**WHAT IS REQUIRED**
The answer is every line in the data below that contains the word "will".

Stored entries

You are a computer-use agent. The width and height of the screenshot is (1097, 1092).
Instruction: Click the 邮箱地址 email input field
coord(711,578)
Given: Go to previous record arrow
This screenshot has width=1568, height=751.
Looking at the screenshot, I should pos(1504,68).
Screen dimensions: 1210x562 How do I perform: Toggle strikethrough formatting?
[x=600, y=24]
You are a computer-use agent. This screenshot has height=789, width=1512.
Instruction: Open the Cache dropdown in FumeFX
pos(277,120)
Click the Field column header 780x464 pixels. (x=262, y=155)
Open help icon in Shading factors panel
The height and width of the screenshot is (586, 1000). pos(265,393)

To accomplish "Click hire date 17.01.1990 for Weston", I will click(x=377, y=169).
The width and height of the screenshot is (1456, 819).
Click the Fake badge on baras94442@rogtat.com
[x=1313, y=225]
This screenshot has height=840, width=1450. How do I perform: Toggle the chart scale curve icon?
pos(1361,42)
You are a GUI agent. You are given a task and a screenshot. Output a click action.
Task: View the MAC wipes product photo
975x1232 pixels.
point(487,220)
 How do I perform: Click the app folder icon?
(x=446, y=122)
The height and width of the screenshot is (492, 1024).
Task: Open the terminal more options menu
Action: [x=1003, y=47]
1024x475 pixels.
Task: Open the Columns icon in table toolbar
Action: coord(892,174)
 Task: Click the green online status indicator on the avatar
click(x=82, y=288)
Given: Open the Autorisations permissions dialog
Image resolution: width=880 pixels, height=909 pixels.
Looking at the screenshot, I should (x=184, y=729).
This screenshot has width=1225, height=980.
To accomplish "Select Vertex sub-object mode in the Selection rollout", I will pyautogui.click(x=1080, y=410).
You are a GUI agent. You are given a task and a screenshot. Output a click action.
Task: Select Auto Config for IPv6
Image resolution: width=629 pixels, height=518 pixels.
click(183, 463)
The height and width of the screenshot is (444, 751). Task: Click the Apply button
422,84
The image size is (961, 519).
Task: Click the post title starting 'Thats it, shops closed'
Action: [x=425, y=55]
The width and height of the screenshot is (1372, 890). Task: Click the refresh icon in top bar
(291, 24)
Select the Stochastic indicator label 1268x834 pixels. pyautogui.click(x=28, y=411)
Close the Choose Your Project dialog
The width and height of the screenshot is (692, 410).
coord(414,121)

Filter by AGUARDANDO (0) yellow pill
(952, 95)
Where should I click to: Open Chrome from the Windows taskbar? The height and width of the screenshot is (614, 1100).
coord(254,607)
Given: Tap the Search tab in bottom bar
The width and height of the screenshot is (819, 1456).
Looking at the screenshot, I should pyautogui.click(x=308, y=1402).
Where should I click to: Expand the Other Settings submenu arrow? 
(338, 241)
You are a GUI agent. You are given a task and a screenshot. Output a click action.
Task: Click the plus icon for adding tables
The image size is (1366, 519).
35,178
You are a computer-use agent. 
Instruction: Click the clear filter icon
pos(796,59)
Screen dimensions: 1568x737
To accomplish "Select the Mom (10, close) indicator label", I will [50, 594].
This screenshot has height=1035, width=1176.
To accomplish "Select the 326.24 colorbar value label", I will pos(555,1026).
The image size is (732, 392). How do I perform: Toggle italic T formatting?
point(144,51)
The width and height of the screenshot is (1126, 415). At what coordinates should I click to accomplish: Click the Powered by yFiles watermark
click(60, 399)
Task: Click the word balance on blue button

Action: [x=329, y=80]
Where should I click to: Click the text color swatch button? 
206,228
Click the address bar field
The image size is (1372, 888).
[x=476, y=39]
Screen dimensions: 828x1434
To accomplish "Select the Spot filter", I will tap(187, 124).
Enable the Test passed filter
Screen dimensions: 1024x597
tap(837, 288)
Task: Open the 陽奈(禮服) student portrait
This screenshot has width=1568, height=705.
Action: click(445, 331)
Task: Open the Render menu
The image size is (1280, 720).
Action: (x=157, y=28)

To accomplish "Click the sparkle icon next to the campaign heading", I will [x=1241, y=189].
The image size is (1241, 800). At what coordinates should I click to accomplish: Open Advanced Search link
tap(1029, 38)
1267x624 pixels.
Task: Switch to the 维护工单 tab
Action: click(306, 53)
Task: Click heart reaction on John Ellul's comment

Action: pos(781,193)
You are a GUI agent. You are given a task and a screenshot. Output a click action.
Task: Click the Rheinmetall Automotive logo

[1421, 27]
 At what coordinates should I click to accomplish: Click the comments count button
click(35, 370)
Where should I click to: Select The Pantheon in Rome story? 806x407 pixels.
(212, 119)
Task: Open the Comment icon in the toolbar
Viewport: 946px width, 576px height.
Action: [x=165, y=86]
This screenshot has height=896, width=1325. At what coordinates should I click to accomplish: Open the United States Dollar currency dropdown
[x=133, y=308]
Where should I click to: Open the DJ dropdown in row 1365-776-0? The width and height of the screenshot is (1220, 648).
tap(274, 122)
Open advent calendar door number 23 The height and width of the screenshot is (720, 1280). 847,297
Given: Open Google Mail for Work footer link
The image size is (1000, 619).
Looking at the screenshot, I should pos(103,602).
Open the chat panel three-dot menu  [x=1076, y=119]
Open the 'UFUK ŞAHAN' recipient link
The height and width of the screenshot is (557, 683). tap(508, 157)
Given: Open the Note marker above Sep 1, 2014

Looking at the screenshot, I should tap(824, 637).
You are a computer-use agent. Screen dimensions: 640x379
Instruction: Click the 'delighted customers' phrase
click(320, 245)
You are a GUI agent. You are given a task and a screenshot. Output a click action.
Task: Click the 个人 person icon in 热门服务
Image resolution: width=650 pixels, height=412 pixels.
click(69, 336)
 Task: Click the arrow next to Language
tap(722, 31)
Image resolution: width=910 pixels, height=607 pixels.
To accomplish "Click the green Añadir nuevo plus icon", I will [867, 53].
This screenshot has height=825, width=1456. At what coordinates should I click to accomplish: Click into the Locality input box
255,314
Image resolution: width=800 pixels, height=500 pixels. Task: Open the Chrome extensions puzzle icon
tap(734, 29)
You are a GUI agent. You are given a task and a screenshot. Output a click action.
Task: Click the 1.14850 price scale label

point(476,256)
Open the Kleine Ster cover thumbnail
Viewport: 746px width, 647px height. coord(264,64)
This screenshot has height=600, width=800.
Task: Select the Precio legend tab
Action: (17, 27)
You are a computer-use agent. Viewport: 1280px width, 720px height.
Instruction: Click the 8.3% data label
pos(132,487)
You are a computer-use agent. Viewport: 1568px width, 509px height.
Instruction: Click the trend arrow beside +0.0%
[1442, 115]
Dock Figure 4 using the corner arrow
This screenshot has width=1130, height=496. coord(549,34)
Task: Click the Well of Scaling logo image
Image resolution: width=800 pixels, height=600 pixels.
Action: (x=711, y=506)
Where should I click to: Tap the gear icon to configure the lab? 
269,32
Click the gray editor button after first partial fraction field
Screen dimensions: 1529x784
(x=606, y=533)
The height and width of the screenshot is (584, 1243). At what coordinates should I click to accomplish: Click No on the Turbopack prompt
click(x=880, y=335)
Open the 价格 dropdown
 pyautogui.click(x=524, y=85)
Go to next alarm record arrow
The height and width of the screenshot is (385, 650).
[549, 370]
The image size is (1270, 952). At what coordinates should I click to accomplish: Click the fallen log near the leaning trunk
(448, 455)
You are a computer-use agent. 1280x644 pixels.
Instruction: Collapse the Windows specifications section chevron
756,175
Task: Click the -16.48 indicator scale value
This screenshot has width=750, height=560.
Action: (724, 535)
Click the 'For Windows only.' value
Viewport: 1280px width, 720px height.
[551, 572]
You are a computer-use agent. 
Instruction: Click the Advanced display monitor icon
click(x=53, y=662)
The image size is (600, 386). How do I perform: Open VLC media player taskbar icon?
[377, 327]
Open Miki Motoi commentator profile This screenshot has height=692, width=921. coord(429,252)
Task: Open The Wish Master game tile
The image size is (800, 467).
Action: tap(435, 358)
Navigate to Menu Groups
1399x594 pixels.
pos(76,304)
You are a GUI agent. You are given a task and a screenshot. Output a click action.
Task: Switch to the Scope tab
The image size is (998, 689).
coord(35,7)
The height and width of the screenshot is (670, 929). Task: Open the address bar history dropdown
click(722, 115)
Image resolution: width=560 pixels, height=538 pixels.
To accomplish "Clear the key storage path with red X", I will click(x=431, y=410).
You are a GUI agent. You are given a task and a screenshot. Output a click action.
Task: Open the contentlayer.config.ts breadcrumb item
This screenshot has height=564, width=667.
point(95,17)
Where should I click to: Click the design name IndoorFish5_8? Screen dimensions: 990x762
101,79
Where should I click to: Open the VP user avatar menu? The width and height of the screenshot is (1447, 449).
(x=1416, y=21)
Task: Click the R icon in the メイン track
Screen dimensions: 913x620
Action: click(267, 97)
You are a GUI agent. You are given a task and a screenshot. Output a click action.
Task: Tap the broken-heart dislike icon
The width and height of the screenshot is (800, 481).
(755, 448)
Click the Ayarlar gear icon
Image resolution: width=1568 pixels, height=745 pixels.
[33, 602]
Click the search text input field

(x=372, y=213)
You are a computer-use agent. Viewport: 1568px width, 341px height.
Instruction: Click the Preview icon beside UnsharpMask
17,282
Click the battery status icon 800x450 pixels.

**YOUR SOLUTION**
To accomplish "Click hire date 17.01.1990 for Weston", I will click(x=377, y=169).
To accomplish "Select Vertex sub-object mode in the Selection rollout", I will pyautogui.click(x=1080, y=410).
To accomplish "Select the Mom (10, close) indicator label", I will [50, 594].
To accomplish "Select the 326.24 colorbar value label", I will pos(555,1026).
To accomplish "Select the Spot filter", I will tap(187, 124).
To accomplish "Click the sparkle icon next to the campaign heading", I will [x=1241, y=189].
To accomplish "Click the green Añadir nuevo plus icon", I will [867, 53].
To accomplish "Clear the key storage path with red X", I will click(x=431, y=410).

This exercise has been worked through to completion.